Now, here comes the "but" - even though there's much sense in using all the possible tools the language provides you, it's very widely accepted to use vector-based structures for performance critical tasks. See almost all scientific CPU benchmarks, most of them ultimately rely on vectors (uncited, but I can elaborate further if anyone is interested. Suffice to say that even the well-known *graph*500 does that).
The reason is not that it's best programming practice, but that it's more suited with CPU internal structure and gets more "juice" out of the HW. That's due to spatial locality - CPUs are very fond of that as it allows the memory unit to parallelize accesses (in an array you always know where's the next element, in a list you have to wait until the current one is fetched), and also issue stream/stride prefetches that reduce latency of future requests.
I can't say this is always a good practice, when you run through a graph the accesses are still pretty irregular even if you use an array implementation, but it's still a very common practice.
To summarize, taking the question literally - most of them can, of sorts (for a given definition of "most", ok?), but if the intention was "why teach pointers", I believe you can see that in order to understand your limits and what you can and should use - you need to know a great deal more than just arrays and even pointers. A good programmer should know a bit about everything - OS design, CPU design, etc. You can't do anything decent unless you really understand the fabric you're running on, and that unfortunately (or not) includes lots of pointers
You can implement a kind of allocator using an std::vector as the backing store. If you do that, all the standard data structures from elementary computer science can be implemented on top of vectors.

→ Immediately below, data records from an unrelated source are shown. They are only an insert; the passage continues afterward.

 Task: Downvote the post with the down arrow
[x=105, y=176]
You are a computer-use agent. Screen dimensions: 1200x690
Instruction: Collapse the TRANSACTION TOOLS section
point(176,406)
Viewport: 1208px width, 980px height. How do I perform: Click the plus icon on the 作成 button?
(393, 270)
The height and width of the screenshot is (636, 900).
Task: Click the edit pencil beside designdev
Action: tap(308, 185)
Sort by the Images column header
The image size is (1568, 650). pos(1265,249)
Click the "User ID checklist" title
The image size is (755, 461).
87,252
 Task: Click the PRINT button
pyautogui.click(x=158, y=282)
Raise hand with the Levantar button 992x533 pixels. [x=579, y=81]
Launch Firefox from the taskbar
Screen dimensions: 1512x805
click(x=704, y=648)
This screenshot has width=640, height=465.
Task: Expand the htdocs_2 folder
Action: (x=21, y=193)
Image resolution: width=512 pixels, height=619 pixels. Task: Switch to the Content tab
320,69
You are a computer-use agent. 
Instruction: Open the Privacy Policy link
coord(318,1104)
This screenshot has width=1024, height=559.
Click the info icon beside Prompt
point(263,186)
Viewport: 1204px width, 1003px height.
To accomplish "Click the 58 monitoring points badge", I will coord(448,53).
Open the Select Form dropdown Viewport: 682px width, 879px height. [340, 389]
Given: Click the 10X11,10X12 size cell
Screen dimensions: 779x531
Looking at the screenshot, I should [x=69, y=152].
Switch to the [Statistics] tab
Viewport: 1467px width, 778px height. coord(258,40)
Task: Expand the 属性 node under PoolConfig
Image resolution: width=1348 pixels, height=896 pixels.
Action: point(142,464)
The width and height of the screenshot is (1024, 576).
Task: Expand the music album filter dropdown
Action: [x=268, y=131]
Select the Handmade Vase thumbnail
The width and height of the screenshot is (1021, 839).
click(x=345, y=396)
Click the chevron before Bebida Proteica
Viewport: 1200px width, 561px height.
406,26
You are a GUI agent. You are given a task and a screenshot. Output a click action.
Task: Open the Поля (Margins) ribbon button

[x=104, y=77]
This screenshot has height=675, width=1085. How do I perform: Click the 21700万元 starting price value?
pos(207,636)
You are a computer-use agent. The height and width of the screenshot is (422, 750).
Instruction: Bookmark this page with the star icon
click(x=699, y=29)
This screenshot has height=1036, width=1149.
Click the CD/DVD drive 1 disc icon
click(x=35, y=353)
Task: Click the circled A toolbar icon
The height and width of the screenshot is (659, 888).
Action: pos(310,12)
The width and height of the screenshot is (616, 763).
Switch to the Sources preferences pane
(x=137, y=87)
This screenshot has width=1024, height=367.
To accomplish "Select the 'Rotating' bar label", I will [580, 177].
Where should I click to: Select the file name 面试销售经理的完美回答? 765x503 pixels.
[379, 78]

It will hardly free you from using pointers, though: vectors are really just chunks of memory with a few useful additional operations, most notably the ability to expand.
More to the point: if you don't understand pointers, you won't understand how to do use vector for advanced data structures either. vector is a useful abstraction, but it follows the C++ rule that "you don't get what you don't pay for", so it's also a very "thin" abstraction, and you do pay for the cost of abstraction in terms of the amount of code you have to write.
(Jonathan Wakely points out, in the comments, that you won't get the exact guarantees that the C++ standard library requires of allocators data structures when you implement them on top of vector. Put in principle, vectors are just a way of handling blocks of memory.)
If you are learning C++ you need to be familiar with pointers and how to use them even if there are more higher level concepts that does that job for you.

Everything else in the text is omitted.